French author Frederic Beigbeder's Windows on the World was chosen from 80 entries for the award for foreign novels translated into English.
Russian best-seller Give Me (Songs For Lovers) by Irina Denezhkina was awarded a runners-up commendation.
The £10,000 first prize will be split equally between author Beigbeder and his book's translator, Frank Wynne.
'Daring and moving'
Windows on the World was described as "a daring and moving evocation" of the last moments of a father and his children on top of the World Trade Center during the US terror attacks.

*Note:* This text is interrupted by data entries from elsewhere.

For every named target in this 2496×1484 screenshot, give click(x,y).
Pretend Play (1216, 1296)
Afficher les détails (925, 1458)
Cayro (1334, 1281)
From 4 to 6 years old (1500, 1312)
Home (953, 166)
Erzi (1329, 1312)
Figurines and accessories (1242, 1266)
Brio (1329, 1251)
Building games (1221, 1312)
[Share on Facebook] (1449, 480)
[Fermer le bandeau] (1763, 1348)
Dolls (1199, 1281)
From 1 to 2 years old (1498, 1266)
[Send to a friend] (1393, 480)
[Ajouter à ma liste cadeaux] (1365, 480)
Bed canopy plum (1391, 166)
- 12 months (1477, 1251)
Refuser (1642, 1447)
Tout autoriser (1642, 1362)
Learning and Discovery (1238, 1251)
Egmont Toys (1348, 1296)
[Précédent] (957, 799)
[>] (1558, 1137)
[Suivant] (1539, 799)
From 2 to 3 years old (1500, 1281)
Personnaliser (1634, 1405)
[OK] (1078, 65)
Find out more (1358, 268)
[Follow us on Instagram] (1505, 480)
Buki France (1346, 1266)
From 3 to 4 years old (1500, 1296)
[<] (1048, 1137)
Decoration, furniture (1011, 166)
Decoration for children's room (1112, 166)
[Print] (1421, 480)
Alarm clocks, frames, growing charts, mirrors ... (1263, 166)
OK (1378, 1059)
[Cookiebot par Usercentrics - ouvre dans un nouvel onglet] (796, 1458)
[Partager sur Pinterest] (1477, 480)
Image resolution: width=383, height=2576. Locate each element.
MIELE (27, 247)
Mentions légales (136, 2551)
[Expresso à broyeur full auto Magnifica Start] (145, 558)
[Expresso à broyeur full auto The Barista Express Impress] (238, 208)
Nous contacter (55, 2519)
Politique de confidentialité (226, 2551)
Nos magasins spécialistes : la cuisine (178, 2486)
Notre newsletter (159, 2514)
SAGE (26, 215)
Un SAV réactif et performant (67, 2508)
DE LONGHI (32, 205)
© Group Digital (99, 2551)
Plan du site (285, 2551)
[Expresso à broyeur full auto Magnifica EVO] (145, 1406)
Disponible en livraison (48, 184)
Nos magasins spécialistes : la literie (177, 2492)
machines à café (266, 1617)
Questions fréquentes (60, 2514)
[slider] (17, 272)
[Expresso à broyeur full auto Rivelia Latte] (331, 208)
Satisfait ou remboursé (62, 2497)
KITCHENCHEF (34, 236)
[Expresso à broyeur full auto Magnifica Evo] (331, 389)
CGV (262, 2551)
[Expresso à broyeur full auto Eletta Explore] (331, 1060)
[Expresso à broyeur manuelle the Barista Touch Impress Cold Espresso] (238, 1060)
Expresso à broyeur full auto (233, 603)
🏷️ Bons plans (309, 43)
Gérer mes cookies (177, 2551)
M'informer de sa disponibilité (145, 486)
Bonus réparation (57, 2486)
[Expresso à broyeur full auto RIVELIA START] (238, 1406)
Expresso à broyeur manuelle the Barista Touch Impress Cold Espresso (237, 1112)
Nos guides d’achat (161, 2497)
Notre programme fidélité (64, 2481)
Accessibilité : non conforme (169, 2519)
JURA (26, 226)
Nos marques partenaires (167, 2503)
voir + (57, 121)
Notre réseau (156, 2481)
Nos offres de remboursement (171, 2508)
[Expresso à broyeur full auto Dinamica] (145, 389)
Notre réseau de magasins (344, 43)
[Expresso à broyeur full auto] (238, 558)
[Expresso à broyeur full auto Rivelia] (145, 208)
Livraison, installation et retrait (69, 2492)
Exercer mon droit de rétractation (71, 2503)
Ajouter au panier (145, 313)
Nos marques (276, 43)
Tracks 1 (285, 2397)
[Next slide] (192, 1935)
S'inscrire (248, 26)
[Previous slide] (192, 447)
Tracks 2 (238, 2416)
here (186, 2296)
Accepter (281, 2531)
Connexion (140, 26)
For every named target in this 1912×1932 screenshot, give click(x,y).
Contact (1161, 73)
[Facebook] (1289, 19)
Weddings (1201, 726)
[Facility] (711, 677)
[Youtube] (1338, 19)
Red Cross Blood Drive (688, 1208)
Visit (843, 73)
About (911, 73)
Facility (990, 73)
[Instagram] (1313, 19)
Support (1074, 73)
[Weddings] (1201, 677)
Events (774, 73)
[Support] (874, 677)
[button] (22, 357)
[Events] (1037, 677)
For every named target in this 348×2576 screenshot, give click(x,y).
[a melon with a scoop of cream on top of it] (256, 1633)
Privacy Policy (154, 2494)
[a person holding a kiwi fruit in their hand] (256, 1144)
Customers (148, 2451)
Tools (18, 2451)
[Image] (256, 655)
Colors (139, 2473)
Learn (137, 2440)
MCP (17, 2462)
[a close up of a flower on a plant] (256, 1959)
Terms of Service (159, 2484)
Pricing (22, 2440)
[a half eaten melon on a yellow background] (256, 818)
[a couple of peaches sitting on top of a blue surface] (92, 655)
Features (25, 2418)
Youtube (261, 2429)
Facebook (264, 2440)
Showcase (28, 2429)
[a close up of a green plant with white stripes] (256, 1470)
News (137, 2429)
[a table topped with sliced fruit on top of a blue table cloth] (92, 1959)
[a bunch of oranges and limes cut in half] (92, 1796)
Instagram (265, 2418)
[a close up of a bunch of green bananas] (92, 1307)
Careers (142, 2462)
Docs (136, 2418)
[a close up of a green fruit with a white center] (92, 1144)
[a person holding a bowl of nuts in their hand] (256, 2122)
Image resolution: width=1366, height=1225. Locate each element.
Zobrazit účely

Judges included Independent newspaper literary editor Boyd Tonkin and writers Julian Evans and Michele Roberts.
"Frederic Beigbeder's winning novel pulls off the impossible - it creates fiction about the tragedy of 11 September and our responses to it," said Mr Tonkin.
"Our runner-up, the startling collection of stories by Irina Denezhkina, shows with unforgettable urgency a generation of young Russians fighting through loss, confusion and despair towards a renewal of hope."
Chico Buarque's third novel Budapest, Xiaolu Guo's Village of Stone, Orhan Pumak's Snow and Elif Shafak's The Flea Palace were also shortlisted.
The Independent Foreign Fiction Prize is held in collaboration with Arts Council England.